[11] On Frontenac and his family, see Appendix A.

[CHAPTER II.]
1672-1675.

Frontenac at Quebec.

Arrival • Bright Prospects • The Three Estates of New France • Speech of the Governor • His Innovations • Royal Displeasure • Signs of Storm • Frontenac and the Priests • His Attempts to civilize the Indians • Opposition • Complaints and Heart-burnings.

Frontenac was fifty-two years old when he landed at Quebec. If time had done little to cure his many faults, it had done nothing to weaken the springs of his unconquerable vitality. In his ripe middle age, he was as keen, fiery, and perversely headstrong as when he quarrelled with Préfontaine in the hall at St. Fargeau.

Had nature disposed him to melancholy, there was much in his position to awaken it. A man of courts and camps, born and bred in the focus of a most gorgeous civilization, he was banished to the ends of the earth, among savage hordes and half-reclaimed forests, to exchange the splendors of St.

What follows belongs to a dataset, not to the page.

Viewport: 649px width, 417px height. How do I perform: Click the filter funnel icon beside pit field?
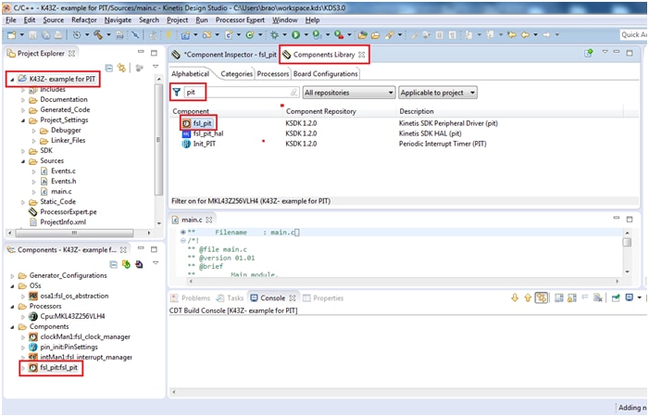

Germain and the dawning glories of Versailles for a stern gray rock, haunted by sombre priests, rugged merchants and traders, blanketed Indians, and wild bush-rangers. But Frontenac was a man of action. He wasted no time in vain regrets, and set himself to his work with the elastic vigor of youth. His first impressions had been very favorable. When, as he sailed up the St. Lawrence, the basin of Quebec opened before him, his imagination kindled with the grandeur of the scene. "I never," he wrote, "saw any thing more superb than the position of this town. It could not be better situated as the future capital of a great empire." [1]

[1] Frontenac au Ministre, 2 Nov., 1672.

That Quebec was to become the capital of a great empire there seemed in truth good reason to believe. The young king and his minister Colbert had labored in earnest to build up a new France in the west. For years past, ship-loads of emigrants had landed every summer on the strand beneath the rock. All was life and action, and the air was full of promise. The royal agent Talon had written to his master: "This part of the French monarchy is destined to a grand future. All that I see around me points to it; and the colonies of foreign nations, so long settled on the seaboard, are trembling with fright in view of what his Majesty has accomplished here within the last seven years. The measures we have taken to confine them within narrow limits, and the prior claim we have established against them by formal acts of possession, do not permit them to extend themselves except at peril of having war declared against them as usurpers; and this, in fact, is what they seem greatly to fear." [2]

[2] Talon au Ministre, 2 Nov., 1671.